A los cinco minutos...
— ¡Ana!
¡Demonios! No me iba a dejar en paz hasta que fuera, así que cedí.
— Voy.
Me levanté de la silla y fui a su habitación. José estaba en el mismo lugar y en la mismo posición, lo único distinto era que se había desabrochado un par de botones de la camisa. Su pecho peludo asomaba desde el interior.
— ¿Si?
— Acaba de empezar una película muy buena, ¿quieres venir a verla conmigo? —me preguntó, palmeando la cama a su lado.
¿Quería que me acostara con él en la cama a ver una película?... Me sentí incómoda.
— ¡Oh! Yo... estaba...
— Vamos, te gustará —insistió, mientras se paraba y me tomaba del brazo.
Me obligó a sentarme en la cama, frente al televisor. Estaba nerviosa y muy incómoda, algo en su actitud me indicaba (como un faro de advertencia) que algo no andaba bien. Se sentó a mi lado, un poco alejado de mí...pero luego se acercó más. Su rodilla tocó la mía.
— Es una buena película, aunque romántica... del tipo de las que le gusta a mi sobrina. Te va a gustar mucho.
No miraba la película, ni siquiera recuerdo bien su título... Estaba petrificada por el miedo. José levantó su mano y retiró un mechón de pelo que caía por mi mejilla, acariciándola como en un descuido. En ese instante apareció mamá, entró a la habitación distraída, y se dirigió hacia la cajonera. Buscaba algo.
— ¿Han visto el cargador de mi celular? —nos preguntó, mirándonos. Creo que notó el pánico en mi rostro porque vi un leve cambio en la posición de sus arrugas.
— ¿Qué hacen?
— Viendo una película —aclaró al punto, José, mientras le señalaba el televisor—. Pamela me dijo que era muy buena y Ana quería verla.
La miré tratando de decirle mudamente que eso ¡era mentira!
— ¡Una película! ¡Pero, Ana, tienes exámenes la semana que viene! No puedes perder el tiempo... La película tendrá que quedar para otro día —me tomó del brazo y me arrastró hacia mi habitación, mientras José se quejaba. En sus ojos vi miedo, no obstante no dijo nada, ni hizo preguntas.

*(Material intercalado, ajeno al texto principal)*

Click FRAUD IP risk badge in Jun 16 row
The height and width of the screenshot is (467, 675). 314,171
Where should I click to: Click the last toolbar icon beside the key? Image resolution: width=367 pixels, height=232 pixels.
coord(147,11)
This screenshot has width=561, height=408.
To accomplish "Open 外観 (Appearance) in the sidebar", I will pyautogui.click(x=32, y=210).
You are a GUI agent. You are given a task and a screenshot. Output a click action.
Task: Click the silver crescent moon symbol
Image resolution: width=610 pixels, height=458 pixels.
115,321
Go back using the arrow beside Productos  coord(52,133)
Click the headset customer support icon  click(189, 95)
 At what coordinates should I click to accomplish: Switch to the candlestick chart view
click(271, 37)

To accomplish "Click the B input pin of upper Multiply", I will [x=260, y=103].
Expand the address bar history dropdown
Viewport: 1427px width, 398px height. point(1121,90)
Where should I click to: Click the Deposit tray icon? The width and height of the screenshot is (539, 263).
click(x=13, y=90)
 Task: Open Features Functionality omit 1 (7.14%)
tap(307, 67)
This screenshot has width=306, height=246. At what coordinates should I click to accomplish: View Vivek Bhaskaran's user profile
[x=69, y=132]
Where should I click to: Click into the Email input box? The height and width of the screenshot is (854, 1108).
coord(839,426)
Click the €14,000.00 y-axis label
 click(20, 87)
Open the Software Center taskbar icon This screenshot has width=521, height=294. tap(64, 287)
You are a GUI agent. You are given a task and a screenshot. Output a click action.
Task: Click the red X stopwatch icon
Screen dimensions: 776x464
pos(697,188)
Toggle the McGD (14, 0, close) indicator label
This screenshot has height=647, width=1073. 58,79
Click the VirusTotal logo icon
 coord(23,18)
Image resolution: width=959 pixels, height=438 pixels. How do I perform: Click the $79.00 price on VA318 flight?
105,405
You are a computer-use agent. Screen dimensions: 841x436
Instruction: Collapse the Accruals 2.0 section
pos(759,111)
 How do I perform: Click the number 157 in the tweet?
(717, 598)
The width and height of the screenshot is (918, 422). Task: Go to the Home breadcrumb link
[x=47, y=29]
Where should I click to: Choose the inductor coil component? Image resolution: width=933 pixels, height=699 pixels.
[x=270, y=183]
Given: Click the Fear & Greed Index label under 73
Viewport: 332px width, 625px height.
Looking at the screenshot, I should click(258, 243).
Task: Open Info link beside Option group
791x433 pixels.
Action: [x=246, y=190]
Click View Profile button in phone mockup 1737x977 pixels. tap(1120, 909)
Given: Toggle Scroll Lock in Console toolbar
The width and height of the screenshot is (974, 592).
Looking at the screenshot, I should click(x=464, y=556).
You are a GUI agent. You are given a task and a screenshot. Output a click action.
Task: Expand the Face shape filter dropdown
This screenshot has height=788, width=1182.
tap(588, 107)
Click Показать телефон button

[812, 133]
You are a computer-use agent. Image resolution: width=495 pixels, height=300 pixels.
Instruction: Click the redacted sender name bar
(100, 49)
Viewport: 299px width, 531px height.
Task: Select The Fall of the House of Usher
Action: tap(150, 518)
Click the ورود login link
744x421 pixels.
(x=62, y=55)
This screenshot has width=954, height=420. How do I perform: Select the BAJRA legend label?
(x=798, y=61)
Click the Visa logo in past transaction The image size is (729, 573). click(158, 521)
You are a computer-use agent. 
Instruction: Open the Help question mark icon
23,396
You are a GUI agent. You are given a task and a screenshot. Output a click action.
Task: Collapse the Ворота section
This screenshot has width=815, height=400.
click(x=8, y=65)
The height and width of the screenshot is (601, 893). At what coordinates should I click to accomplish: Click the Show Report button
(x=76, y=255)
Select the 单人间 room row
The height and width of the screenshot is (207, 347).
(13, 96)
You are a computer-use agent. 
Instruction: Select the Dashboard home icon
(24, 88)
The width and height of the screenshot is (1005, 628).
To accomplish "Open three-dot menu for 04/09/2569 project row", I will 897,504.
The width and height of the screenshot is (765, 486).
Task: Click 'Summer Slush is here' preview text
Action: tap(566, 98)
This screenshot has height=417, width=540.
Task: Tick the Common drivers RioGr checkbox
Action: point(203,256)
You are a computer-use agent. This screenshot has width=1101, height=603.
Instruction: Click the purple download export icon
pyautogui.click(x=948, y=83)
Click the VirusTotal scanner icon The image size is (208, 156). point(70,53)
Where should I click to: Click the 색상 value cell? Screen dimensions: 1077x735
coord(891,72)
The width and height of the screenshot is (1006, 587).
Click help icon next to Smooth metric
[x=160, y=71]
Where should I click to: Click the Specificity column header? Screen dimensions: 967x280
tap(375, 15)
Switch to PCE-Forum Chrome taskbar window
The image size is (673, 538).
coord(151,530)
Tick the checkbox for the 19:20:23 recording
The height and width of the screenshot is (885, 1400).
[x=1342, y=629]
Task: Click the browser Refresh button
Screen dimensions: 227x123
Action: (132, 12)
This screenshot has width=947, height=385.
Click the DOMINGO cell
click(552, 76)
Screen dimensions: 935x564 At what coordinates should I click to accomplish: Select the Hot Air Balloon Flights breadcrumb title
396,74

— Eres demasiado estricta, amor. Tienes que darles un respiro a esos niños —decía el tipo, sin embargo, no intentó acercarse de nuevo.
Esa noche pensé en cerrar mi habitación, tenía miedo, no obstante me dije a mi misma que no había sido tan grave y que podía lidiar con eso. Mamá lo sabía y seguramente se encargaría de que José no deambulara de noche por la casa. Así fue, dormí sin problemas.
Para sacar de mi cabeza lo que había ocurrido, tomé los poemas de Soledad y los releí... me gustaba en especial uno. Describía a un hombre de manera muy hermosa. Incluso me pareció que muchas de aquellas características podían aplicarse a mi profesor de inglés. Era tan amable y considerado conmigo, como el hombre del poema. Obviamente Soledad lo había titulado como L. su chico favorito.
Pensé entonces en mi profesor, me sentía protegida cuando estaba a su lado... quizá si le contaba lo que había pasado con mi padrastro... Pero no, ¿qué iba a decirle, que me había invitado a ver una película? Absurdo. No sabría cómo explicarle su expresión, sus gestos, su mirada asquerosa... Además, me daba mucha vergüenza...
De alguna manera, la mujer rubia apareció en mi mente y algo me hizo preguntar si estaba acostada viendo una película con él. Era muy probable... y eso me hizo enfurecer, no obstante no podía explicar por qué y no me detuve a analizarlo.